Note each line in the data below that holds "Switch", and copy it.

Collected data entries:
◇ ◇ ◇ ◇ ◇ ◇ ◇

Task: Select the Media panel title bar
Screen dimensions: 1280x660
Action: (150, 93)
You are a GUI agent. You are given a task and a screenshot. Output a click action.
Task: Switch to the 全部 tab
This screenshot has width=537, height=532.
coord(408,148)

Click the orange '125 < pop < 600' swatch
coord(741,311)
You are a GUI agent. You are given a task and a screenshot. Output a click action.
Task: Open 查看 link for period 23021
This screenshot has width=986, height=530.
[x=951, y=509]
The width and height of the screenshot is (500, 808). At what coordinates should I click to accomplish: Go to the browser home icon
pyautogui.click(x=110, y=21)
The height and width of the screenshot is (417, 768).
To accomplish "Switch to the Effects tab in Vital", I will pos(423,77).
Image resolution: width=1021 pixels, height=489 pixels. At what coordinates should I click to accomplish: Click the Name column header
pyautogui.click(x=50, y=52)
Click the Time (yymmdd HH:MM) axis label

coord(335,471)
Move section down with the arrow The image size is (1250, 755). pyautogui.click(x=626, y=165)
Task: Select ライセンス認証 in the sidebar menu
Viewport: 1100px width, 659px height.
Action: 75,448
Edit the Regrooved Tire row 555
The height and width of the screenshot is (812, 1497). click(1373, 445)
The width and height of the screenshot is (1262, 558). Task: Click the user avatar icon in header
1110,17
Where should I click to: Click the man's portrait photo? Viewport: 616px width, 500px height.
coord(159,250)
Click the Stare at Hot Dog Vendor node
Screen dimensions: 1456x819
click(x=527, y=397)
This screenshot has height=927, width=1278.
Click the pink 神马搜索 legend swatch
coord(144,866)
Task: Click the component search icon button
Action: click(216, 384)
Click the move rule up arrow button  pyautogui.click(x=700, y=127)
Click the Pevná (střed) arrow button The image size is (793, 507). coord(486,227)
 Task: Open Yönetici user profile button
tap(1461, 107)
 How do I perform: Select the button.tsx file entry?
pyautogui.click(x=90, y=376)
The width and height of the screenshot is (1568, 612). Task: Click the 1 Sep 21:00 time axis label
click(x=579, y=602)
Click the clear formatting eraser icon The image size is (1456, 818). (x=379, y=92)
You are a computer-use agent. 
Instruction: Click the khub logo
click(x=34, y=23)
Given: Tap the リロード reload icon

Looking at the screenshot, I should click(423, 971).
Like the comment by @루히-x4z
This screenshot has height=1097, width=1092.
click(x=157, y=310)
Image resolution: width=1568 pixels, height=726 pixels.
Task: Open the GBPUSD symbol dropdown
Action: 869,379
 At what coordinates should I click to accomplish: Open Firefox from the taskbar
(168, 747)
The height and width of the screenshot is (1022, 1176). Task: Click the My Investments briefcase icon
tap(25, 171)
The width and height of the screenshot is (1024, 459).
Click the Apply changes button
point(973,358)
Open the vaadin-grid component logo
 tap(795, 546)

◇ ◇ ◇ ◇ ◇ ◇ ◇

Your response:
Task: Switch to the 全部 tab
To accomplish "Switch to the Effects tab in Vital", I will pos(423,77).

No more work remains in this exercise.